* [PASSAGE]:
This course will focus on the evolution of the international human rights movement and on the NGOs that drive the movement on the international, regional and domestic levels. Starting with the pre-Cold War period and including some of the most up-to-date issues and questions going on in this field today, the course will cover the relevant human rights movement and NGOs, such as their strategies, successes, origins and challenges.

Course Content

1. Social Movements and NGOs

  a) International human rights movement

  b) The idea of a “movement”

  c) The lens of civil society theory and social movement theory

  d) Ways in which individuals, associations, and organizations, including NGOs, engage with each other in building a movement “ecosystem”

2. The Human Rights System

  a) Understanding the International Human Rights

3. Defining the Movement

  a) National and international Human rights non-governmental organizations

  b) Transnational Advocacy Networks (TANs)

* [WRITTEN TASK 1]:
In the records, rewrite the part that opens with the line containing "Find the location of a particular element. The" and closes with the line containing "center [887, 663].", substituting "specific element" for "particular element" and leaving everything else unchanged.

Items from a data source:
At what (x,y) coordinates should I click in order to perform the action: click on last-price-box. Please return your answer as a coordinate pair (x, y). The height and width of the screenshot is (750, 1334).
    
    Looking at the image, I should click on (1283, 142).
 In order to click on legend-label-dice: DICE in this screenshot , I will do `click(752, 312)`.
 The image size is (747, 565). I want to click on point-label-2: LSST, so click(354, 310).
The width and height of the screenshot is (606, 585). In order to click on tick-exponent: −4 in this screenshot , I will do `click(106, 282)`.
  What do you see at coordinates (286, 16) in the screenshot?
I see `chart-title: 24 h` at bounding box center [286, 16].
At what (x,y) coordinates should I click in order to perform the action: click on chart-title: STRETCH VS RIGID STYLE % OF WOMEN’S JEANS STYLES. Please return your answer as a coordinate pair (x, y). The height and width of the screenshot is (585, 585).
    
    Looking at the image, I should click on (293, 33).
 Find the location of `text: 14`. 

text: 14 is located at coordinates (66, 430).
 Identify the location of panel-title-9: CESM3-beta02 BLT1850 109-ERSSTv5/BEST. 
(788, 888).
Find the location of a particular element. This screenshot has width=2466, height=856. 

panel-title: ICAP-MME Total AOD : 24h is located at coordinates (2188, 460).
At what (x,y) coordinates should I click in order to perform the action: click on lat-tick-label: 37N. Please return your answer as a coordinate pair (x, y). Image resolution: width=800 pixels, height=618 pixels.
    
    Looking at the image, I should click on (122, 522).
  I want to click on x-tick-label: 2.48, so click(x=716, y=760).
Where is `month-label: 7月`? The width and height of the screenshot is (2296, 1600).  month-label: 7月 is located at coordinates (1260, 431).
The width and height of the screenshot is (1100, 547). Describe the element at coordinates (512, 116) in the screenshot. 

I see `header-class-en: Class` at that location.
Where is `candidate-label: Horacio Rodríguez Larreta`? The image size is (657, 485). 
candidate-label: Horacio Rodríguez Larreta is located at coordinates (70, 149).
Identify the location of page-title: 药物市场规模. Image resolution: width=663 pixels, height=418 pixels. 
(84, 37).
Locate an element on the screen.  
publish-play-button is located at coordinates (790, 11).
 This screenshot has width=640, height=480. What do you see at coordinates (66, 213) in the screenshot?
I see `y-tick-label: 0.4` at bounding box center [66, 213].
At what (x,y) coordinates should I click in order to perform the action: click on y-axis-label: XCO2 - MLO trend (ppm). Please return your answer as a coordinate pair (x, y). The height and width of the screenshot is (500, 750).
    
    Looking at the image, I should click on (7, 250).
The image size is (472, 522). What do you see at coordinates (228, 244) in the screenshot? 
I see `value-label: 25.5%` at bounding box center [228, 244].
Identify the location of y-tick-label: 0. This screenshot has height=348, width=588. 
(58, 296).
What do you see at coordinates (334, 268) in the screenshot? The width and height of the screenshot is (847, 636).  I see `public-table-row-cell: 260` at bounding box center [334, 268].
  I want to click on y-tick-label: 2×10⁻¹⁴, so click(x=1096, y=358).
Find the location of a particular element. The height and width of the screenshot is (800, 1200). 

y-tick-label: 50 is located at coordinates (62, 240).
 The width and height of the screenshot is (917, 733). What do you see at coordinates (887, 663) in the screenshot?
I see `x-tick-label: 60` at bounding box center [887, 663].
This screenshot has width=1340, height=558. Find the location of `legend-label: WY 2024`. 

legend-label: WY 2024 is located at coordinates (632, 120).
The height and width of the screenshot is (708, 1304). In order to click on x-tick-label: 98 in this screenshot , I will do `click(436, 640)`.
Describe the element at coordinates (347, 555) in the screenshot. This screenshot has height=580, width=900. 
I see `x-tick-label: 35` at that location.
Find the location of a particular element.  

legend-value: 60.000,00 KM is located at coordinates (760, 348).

* [WRITTEN TASK 2]:
List the numbered section headings under Course Content in the course description.

* [FINAL ANSWER 1]:
Find the location of a specific element. The height and width of the screenshot is (800, 1200). 

y-tick-label: 50 is located at coordinates (62, 240).
 The width and height of the screenshot is (917, 733). What do you see at coordinates (887, 663) in the screenshot?
I see `x-tick-label: 60` at bounding box center [887, 663].

* [FINAL ANSWER 2]:
1. Social Movements and NGOs
2. The Human Rights System
3. Defining the Movement